Despite the medical necessity, legislative mandates, and economic benefits of gender-affirming surgery, access to treatment remains limited. The World Professional Association for Transgender Health (WPATH) has proposed guidelines for transition-related surgery in conjunction with criteria to delineate medical necessity. The authors assessed insurance coverage of “top” gender-affirming surgery and evaluated the differences between insurance policy criteria and WPATH recommendations.
The authors conducted a cross-sectional analysis of insurance policies for coverage of top gender-affirming surgery. Insurance companies were selected based on their state enrollment data and market share. A Web-based search and individual telephone interviews were conducted to identify the policy.
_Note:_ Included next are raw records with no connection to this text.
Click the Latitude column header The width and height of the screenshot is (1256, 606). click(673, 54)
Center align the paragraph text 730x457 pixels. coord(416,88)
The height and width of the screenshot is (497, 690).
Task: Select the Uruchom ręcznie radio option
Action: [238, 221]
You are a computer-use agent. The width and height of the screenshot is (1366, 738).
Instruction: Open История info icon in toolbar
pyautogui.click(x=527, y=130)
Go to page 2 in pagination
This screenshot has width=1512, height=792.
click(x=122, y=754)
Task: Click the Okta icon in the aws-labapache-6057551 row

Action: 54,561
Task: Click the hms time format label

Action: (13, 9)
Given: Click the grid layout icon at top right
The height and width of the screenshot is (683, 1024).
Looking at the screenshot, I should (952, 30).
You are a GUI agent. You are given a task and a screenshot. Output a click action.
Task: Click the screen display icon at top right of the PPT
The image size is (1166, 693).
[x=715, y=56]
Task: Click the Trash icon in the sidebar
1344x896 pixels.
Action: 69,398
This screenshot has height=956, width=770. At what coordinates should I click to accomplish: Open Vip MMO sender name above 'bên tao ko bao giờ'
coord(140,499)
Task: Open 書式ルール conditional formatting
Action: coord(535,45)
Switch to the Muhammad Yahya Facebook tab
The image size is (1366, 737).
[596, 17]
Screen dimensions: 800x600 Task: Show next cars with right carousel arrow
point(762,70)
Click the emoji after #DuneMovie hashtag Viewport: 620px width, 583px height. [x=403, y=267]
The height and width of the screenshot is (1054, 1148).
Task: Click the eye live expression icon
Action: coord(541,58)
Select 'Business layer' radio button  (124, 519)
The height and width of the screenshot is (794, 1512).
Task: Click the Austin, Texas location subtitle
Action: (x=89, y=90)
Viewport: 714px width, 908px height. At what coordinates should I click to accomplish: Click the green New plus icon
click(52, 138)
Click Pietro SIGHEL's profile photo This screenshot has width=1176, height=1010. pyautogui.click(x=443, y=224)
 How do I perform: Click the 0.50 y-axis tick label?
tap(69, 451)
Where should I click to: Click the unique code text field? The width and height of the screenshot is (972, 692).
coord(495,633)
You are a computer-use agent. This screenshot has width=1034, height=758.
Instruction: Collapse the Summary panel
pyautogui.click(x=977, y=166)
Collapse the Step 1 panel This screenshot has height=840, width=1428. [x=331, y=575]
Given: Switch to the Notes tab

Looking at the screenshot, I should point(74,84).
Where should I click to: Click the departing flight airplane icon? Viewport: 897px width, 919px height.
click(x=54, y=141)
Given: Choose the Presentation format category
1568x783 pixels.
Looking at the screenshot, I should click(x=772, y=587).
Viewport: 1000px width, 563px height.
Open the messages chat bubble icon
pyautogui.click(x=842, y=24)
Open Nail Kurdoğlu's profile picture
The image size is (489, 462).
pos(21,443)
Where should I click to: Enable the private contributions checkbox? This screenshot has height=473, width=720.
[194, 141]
Medical necessity criteria were abstracted from publicly available policies.
Of the 57 insurers evaluated, bilateral mastectomy (transmasculine) was covered by significantly more insurers than breast augmentation (transfeminine) (96 percent versus 68 percent; p < 0.0001). Only 4 percent of companies used WPATH-consistent criteria. No criterion was universally required by insurers. Additional prerequisites for coverage that extended beyond WPATH guidelines for top surgery were continuous living in congruent gender role, two referring mental health professionals, and hormone therapy before surgery. Hormone therapy was required in a significantly higher proportion of transfeminine policies compared with transmasculine policies (90 percent versus 21 percent; p < 0.0001).
In addition to the marked intercompany variation in criteria for insurance coverage that often deviated from WPATH recommendations, there are health care insurers who categorically deny access to top gender-affirming surgery. A greater evidence base is needed to provide further support for the medical necessity criteria in current use.